Data to use:
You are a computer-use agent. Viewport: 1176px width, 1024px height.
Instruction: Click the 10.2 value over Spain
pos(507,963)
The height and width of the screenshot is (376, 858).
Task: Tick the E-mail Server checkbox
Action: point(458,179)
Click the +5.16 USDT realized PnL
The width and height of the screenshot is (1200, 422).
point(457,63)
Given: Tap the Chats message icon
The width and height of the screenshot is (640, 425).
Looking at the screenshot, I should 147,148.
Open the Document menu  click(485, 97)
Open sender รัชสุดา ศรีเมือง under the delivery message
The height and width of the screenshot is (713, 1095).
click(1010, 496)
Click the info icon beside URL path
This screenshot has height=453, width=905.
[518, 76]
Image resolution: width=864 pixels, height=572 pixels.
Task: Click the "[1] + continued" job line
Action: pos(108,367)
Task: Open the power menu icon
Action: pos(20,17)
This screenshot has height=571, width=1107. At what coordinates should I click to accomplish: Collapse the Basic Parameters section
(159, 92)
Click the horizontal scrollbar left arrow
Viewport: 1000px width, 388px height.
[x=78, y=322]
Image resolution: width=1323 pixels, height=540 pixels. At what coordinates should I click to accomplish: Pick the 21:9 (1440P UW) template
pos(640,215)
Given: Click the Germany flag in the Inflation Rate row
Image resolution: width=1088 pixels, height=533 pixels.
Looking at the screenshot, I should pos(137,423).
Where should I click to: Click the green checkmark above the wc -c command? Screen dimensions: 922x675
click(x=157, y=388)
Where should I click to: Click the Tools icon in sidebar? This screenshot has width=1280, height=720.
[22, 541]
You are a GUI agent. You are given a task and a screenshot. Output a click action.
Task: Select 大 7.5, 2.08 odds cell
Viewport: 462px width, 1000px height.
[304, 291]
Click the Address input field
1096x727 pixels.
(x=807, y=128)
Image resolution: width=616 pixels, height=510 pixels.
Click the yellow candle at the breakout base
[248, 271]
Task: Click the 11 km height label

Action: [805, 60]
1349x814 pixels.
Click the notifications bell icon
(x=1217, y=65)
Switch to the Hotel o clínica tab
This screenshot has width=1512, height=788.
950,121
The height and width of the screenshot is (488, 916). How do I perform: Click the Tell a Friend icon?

Task instructions: Print exactly the lines between the line with "This screenshot has height=571, width=1107." and the final line of the records above, both included.

Result below:
This screenshot has height=571, width=1107. At what coordinates should I click to accomplish: Collapse the Basic Parameters section
(159, 92)
Click the horizontal scrollbar left arrow
Viewport: 1000px width, 388px height.
[x=78, y=322]
Image resolution: width=1323 pixels, height=540 pixels. At what coordinates should I click to accomplish: Pick the 21:9 (1440P UW) template
pos(640,215)
Given: Click the Germany flag in the Inflation Rate row
Image resolution: width=1088 pixels, height=533 pixels.
Looking at the screenshot, I should pos(137,423).
Where should I click to: Click the green checkmark above the wc -c command? Screen dimensions: 922x675
click(x=157, y=388)
Where should I click to: Click the Tools icon in sidebar? This screenshot has width=1280, height=720.
[22, 541]
You are a GUI agent. You are given a task and a screenshot. Output a click action.
Task: Select 大 7.5, 2.08 odds cell
Viewport: 462px width, 1000px height.
[304, 291]
Click the Address input field
1096x727 pixels.
(x=807, y=128)
Image resolution: width=616 pixels, height=510 pixels.
Click the yellow candle at the breakout base
[248, 271]
Task: Click the 11 km height label

Action: [805, 60]
1349x814 pixels.
Click the notifications bell icon
(x=1217, y=65)
Switch to the Hotel o clínica tab
This screenshot has width=1512, height=788.
950,121
The height and width of the screenshot is (488, 916). How do I perform: Click the Tell a Friend icon?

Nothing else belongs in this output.